* _Aim of the exercise_: All lines in the data below carrying the string "Open" are to be located and copied.

Stored items from a collection
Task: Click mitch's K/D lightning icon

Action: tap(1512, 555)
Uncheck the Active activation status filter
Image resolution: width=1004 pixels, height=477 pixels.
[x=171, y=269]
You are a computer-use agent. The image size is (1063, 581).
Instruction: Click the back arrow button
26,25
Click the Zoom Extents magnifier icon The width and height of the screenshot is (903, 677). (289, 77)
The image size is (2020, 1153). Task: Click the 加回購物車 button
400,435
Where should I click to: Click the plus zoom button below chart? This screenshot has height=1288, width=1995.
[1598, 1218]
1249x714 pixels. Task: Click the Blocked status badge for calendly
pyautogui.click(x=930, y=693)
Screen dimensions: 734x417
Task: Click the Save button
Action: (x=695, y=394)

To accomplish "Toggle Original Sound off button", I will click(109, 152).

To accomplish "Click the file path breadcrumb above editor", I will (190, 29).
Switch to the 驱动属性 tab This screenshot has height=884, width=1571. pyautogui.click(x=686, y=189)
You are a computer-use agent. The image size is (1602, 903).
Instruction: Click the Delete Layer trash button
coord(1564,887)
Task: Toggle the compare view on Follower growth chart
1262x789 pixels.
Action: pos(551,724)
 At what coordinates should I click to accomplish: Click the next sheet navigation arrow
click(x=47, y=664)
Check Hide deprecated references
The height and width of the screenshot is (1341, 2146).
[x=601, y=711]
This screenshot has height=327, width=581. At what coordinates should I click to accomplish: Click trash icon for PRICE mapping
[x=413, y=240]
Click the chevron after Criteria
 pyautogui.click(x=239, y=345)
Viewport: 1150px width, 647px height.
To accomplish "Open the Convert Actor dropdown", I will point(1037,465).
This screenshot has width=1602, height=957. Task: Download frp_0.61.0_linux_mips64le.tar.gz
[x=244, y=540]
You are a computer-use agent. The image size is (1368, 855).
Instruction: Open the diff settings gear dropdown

* _Answer to this problem_:
To accomplish "Open the Convert Actor dropdown", I will point(1037,465).
Instruction: Open the diff settings gear dropdown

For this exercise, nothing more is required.